Looks can be deceiving as Joshua discovered. Ruiz isn’t just some tubby guy walking down the street.
“That guy might weigh the same – but underneath the fat he’s carrying nowhere near as much muscle.”
Ruiz, who took the fight on short notice as a replacement for drug-tainted American Jarrell Miller, was 5.5kg heavier than his failed world title shot against Joseph Parker in 2016 when the Mexican-American trained at altitude, determined to be in the best condition of his career.
Ruiz and Joshua are set for a rematch in November or December and Ruiz has vowed to use the time to work on his fitness.
He even joked that he would turn up “looking like Joshua” though there will be little sense in trying to achieve that.
Fat works for the 29-year-old and he’s comfortable with his body image.
Ruiz once weighed 146kg in the amateur ranks, and turned pro at 134kg.
“At one moment I wanted to give up because I was listening to those doubters tell me you’re too big to be on the big stage, you’re too big to become a champion,” Ruiz said at the pre-fight press conference before taking on Joshua.

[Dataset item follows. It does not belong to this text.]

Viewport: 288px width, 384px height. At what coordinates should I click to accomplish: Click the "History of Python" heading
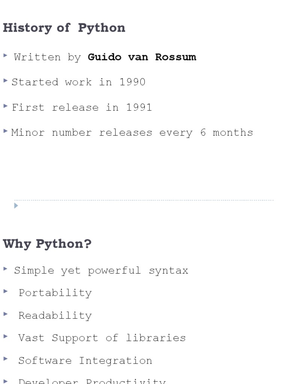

He was ridiculed in the ring as the Mexican national anthem was played ahead of the fight with the hordes of Joshua fans chanting “you fat bastard, get your tits out for the lads”.
He sure proved them and the doubters wrong.
He will be fitter and stronger for the sequel but he will still be chubby. And, having got inside the head of Joshua in New York, he will arguably be even more dangerous.